Desperation


      I was talking recently with two friends who wanted to drink again. This has affected me. I am trying to figure out why they want to drink. Neither of them could point to a reason.  After talking with them further I realized that they are not desperate and never were desperate about drinking. They are happy, and were happy while drinking. They have not lost anything. They were not humiliated or embarrassed by their drunkenness. They didn’t lose relationships or daily functioning.
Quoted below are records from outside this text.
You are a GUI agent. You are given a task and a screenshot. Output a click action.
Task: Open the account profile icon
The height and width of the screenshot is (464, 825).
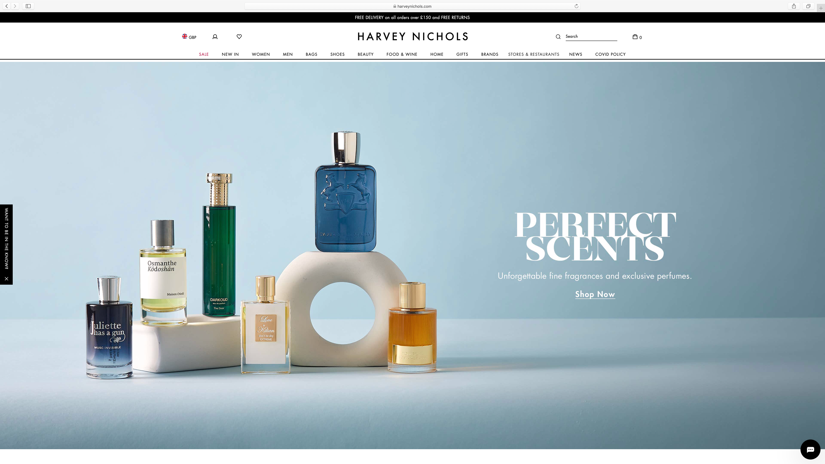coord(215,37)
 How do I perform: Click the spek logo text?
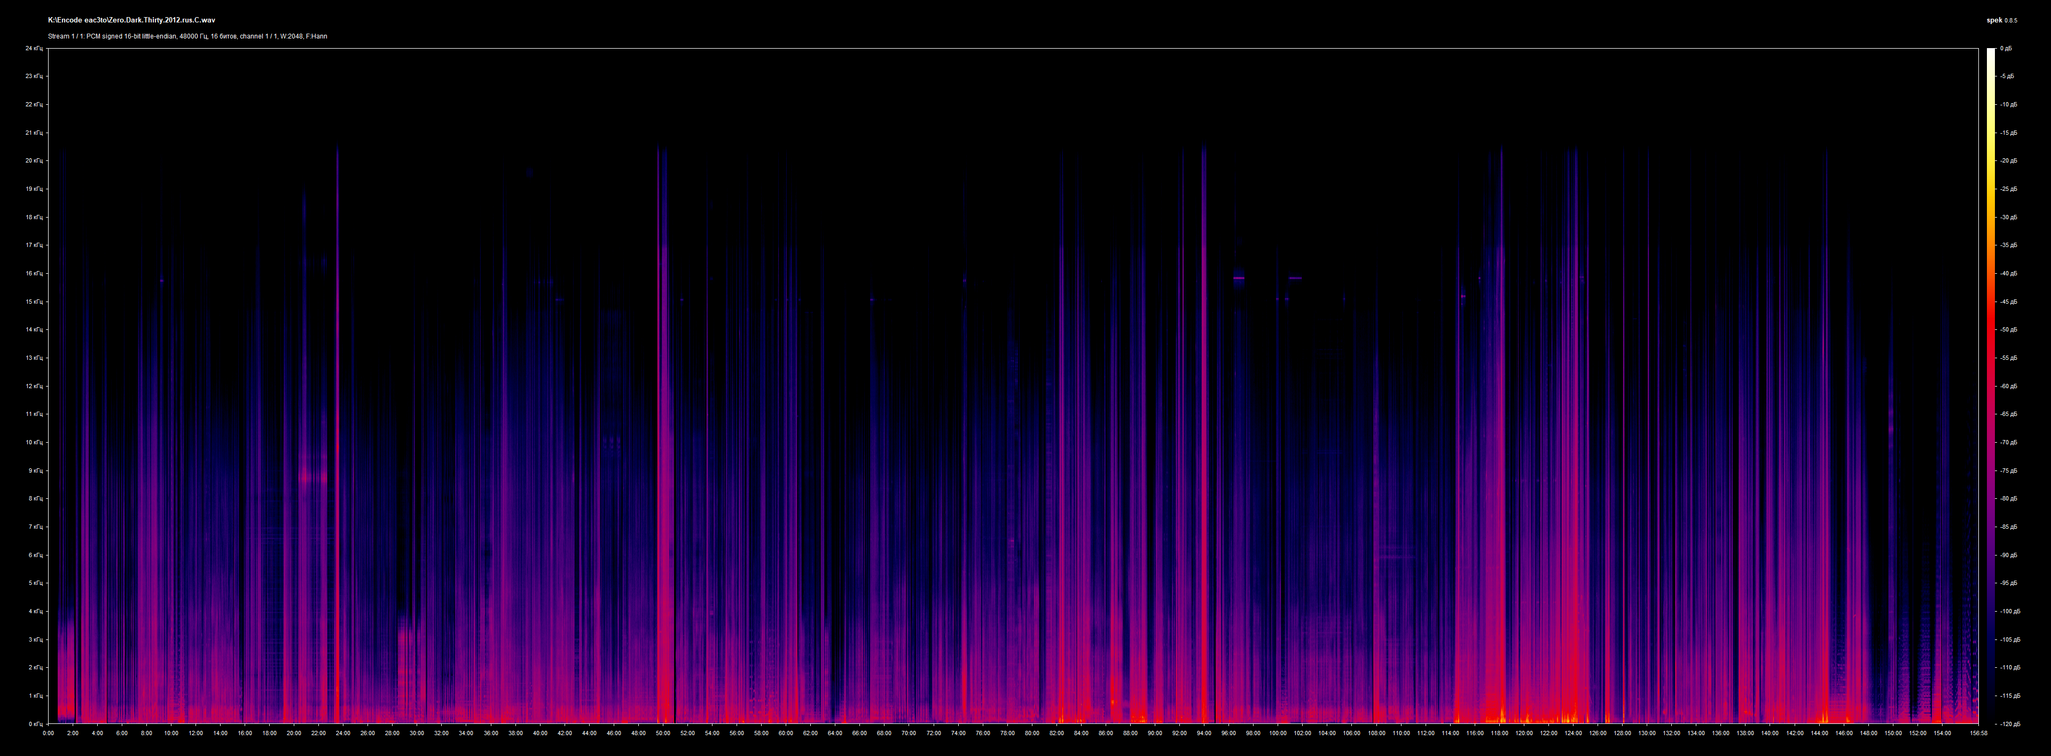coord(1994,20)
      This makes me grateful that I did find out what desperation feels like. I did find out that God was there for me in brokenness. He is there for us all when we finally give up. He is even there before we give up when we are saying, “I don’t want to stop drinking!” We must come to the end of our own strength. We must reach a point of giving up. We have to want to stop drinking more than anything. It is a place of utter neediness. All the circumstances that led to that place were necessary.
      I want to help these friends. Does sharing my experience help them? Maybe, but there is a spiritual transformation that takes place in surrendering that cannot be learned anywhere else except through living the hopelessness.
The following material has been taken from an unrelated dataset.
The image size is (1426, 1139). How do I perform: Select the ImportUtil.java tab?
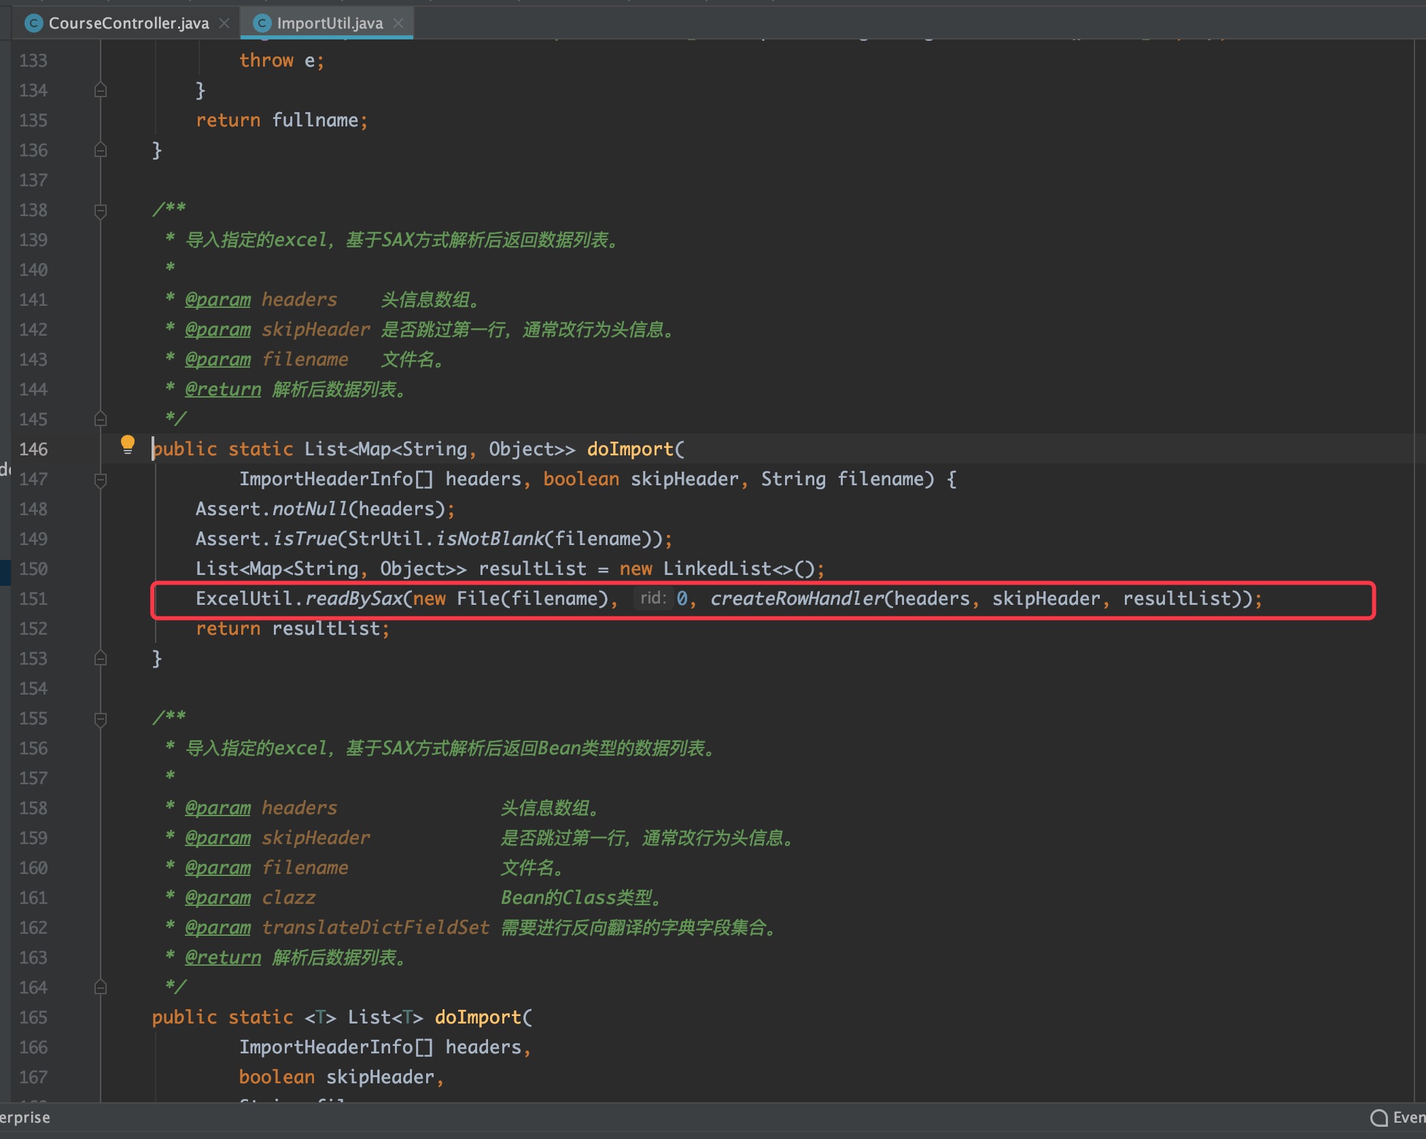[329, 23]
      I will pray for them and ask God to keep them and reveal His power to them. I will pray that they can understand the seriousness of addiction without yet having gone to the bottom. I pray that He will remind them of the despair of feeling trapped into drinking.  We all hope for joy and ease in our lives, but sometimes too much of these good things rob us or our necessary desperation. We can easily become complacent and over confident.
      May I be a desperate person daily. May I always remember the pain. Pain serves a purpose.